Is there anyone knows advantages and disadvantages of using bioassay guided fractionation/isolation method? Thank you.
Hi, Do you want to isolate the active compound(s)? If yes, I recommend you to do metabolite profiling of your fractions/raw extracts by LC HR MS/MS and bio-activity studies, than by using multivariate statistic (PLS DA), I think you can determine the active compounds without any isolation processes. After this, if you want you can isolate the active compound(s)
Hi, these are based on my and my friends experience in the labs because research is fun and curious at the same time.
Pros:
1. You can get active compounds, sometimes the most active that is responsible for the activity of your extract,
2. You can find and develop methods for the isolation of active compounds from the extract. This will be a protocol for you and team and a secret recipe to other researchers once you published the work.
Cons:
1. The process to get the active compounds may take time and exhaustive efforts than the non-bioassay-guided isolation as you will do test the activity of each fraction from chromatography works, every single fraction to trace the active one,
2. The active may present in a minute amount (sometimes 1 mg or less for spectroscopic measurements and assay).
Dear Dai Chuan Tan ,
Cons:
- If the activity evidenced in the crude is as a result of synergy then bioassay-guided isolation will be a wild goose chase.
- Depending on your protocol, the active compound might get adsorbed to the stationary phase.
- Above all, its time consuming!
Bioassay guided fractionation is useful to find the actual active compound from an extract. The bioassay is acting as a very specific detector.
The major disadvantage it the time to get results; depending on the bioassay, this ranges from several hours to months. There is also the time required for sample prep so the solvents from the chromatography don't interfere with the assay. There could be a lot of fractions! Tannins from plants often interfere with some peptide binding assays, but these show usually as non-specific binding across may assays.
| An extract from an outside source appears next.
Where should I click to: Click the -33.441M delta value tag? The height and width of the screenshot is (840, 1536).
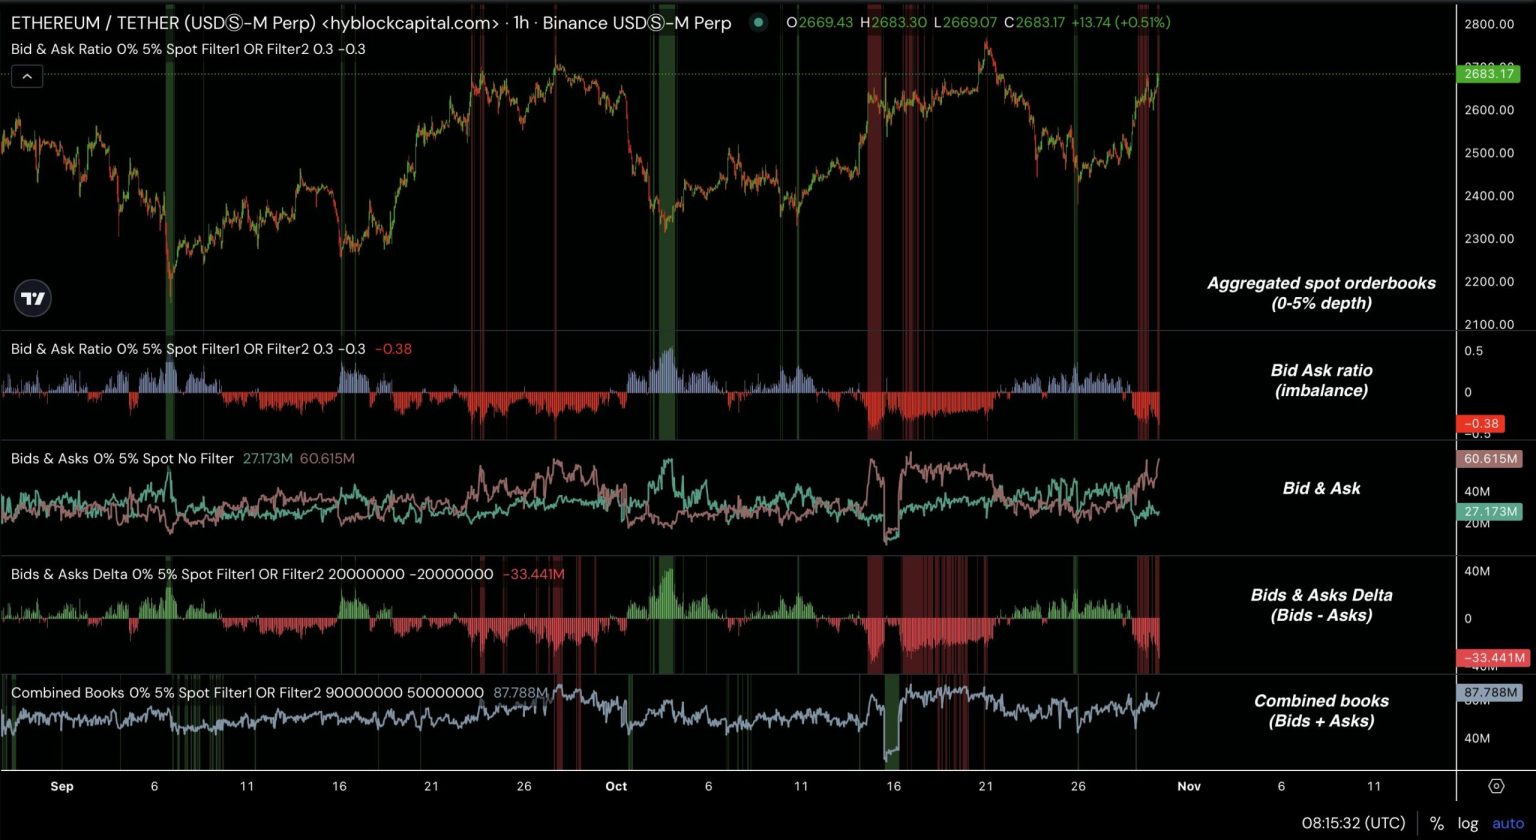1491,658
The azide preservative in some resins also sometimes cause a false positive.
I do recommend a literature search on the extract source (such as the plant species) and seeing if the known compounds are present and contribute to the assay activity.
Bio-guided isolation can be very helpful to determine the active fractions of extract, however the following points should be considered:
1-The dereplication of new compounds from this method could be very challenging,(In many cases the isolated compounds is known which is incompatible in case of the target is to obtain a patent.
Solution: Metabolomics/chemometric and neural network can reveal the presence of new compounds that can't be detected by traditional methods.
2-The choice of the assay may affect the results: negative results does not means that these fractions isn't active, if a certain plant is reported to possess anti-inflammatory properties, the chosen assay should be general rather than target based(such as COX-2 inhibition assay) since we don't know how the constituents exert their pharmacological effect so if the compounds are not inhibitor for COX-2 the results will be negative leading to discarding a possible active compounds.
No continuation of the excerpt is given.